Advanced chat encryption: This Zoom Team Chat feature allows for a secured communication where only the intended recipient can read the secured message. Once enabled by account administrators, users can deploy it when communicating about particularly sensitive information in a one-to-one or group chat. When advanced chat encryption is enabled, data at rest is encrypted by keys generated and operated on chat participants' devices. Chat data in transit, however, is encrypted in transit using Transport Layer Security (TLS) encryption.

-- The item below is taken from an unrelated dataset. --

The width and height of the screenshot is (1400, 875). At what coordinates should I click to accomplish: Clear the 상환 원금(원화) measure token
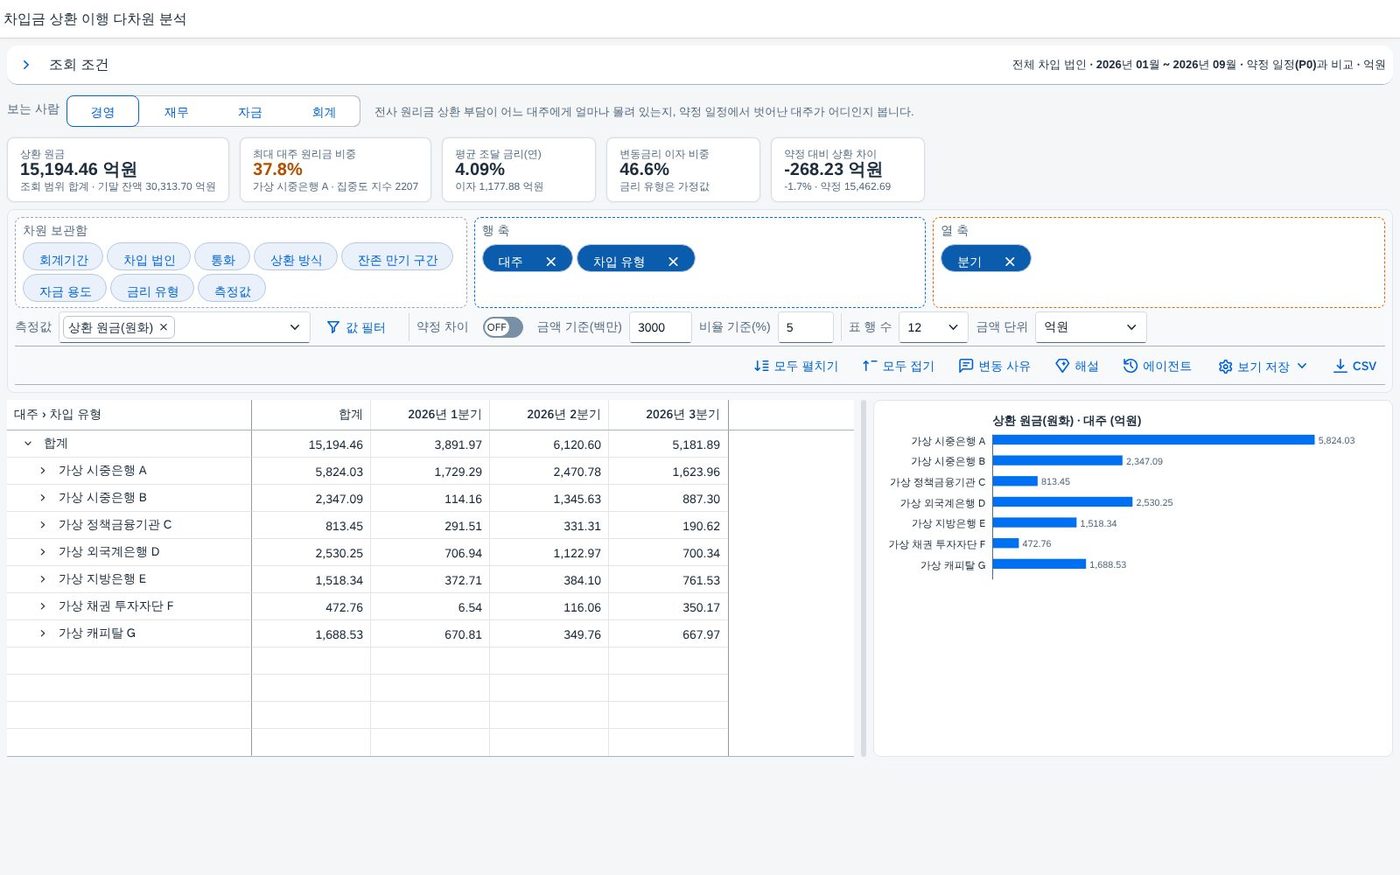(x=164, y=327)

To meet the growing needs of our global customer base, Zoom established programmes that bring in expertise and skills from around the world to inform security innovation and identify potential threats. A few of these programmes include:

CISO council: To foster a strategic feedback loop for upcoming security and privacy innovation, we organise regular meetings of a CISO council, which is composed of dozens of CISOs from a variety of industries around the globe and led by our Deputy CIO Gary Sorrentino. These interactive discussions between CISO customers and our security team leaders help inform the measures we take to continue to evolve the security and privacy of our platform.

Enhancing our bug bounty programme: While the Zoom Security Team routinely tests our solutions and infrastructure, we augment this testing by tapping into the “white hat” hacker community and building a skilled, global team of security researchers across the globe via HackerOne’s “Private Bug Bounty” platform. As of January 2022, Zoom has recruited over 800 security researchers on the HackerOne platform. Their collective work has resulted in the submission of numerous bug reports and awards.

Our dedication to these UK standards, as well as the ongoing evolution of our products and programmes, helps demonstrate our commitment to data protection and user security.

Our unified communications experience is built with security in mind, and our users’ safety, security, and privacy help guide new platform updates we make. We’re committed to being a platform users can trust — with their online interactions, information, and business.

To learn more about Zoom privacy and security, explore our Trust Center.

Editor’s note: This blog post was revised on 4/20/2023 to include the most up to date information on our data routing control feature.